2025-03-15

single point of failure

i was hoping this will not come early, but it happened.

there was an issue with one of my virtual machines today. this vm in particular contains 3 important instances: matrix, xmpp, and my blog. so all 3 of them went down simultaneously while i was making breakfast.

since my sip service is integrated with xmpp, my phone is out too. so that prompt me to improve the high availability of my services. (and of course, i interrupt my own writing whenever i want, with whatever topics i want.)

here is list of services i would like to make them more durable:

the only question is how to improve it?

so i started to think... with the help of my brain.

connecting friend's proxmox server for high availability plan

when a vm fails in one location, i would prefer to use proxmox to spawn a clone of that vm in my friend's location. the more technical friends i have the more resilient my internet service will be.

dedicating physical servers for single purpose outside of proxmox

i need more cheap nuc.

distributing responsibility to onion network

hosting services over the onion network itself is rather simple. in fact, it's so simple that it's the most unlikely-to-fail part in my plan. all it needs is a internet cable and a raspberry pi.

this special rpi will run its service on the onion network. althought at the moment, i don't know what services to host on a rpi, it's likely something related to dns or communication.

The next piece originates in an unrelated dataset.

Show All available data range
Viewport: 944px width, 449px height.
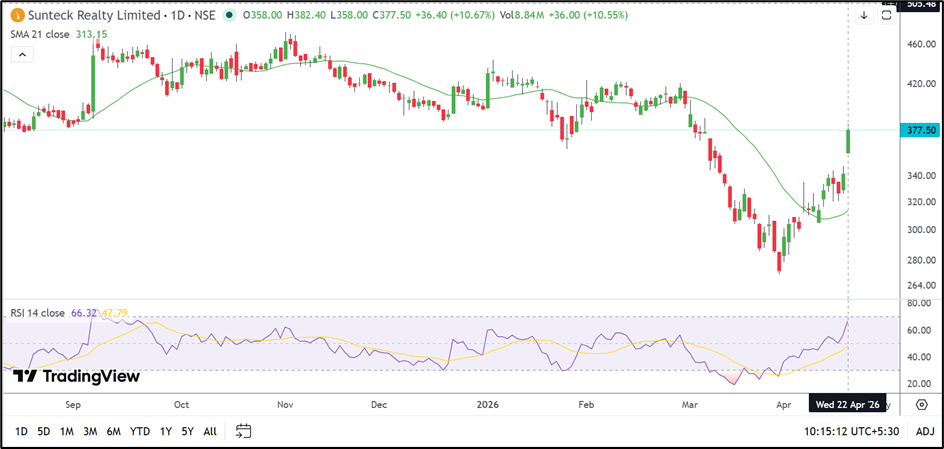[x=209, y=431]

probably email server. i sure suck at running it... or do i?

less self-hosting

if i host less services, it'll be less chance for things to fail.

to do this while not relying on paid or proprietary services, i could let my friends to host some services i need. then in return, i could host some service they need.

collectively as a cluster, there are less number of machines or virtual machines running, which lowers maintenance cost per machine. with more tinkering time per machine, and in turn, potentially better quality of service.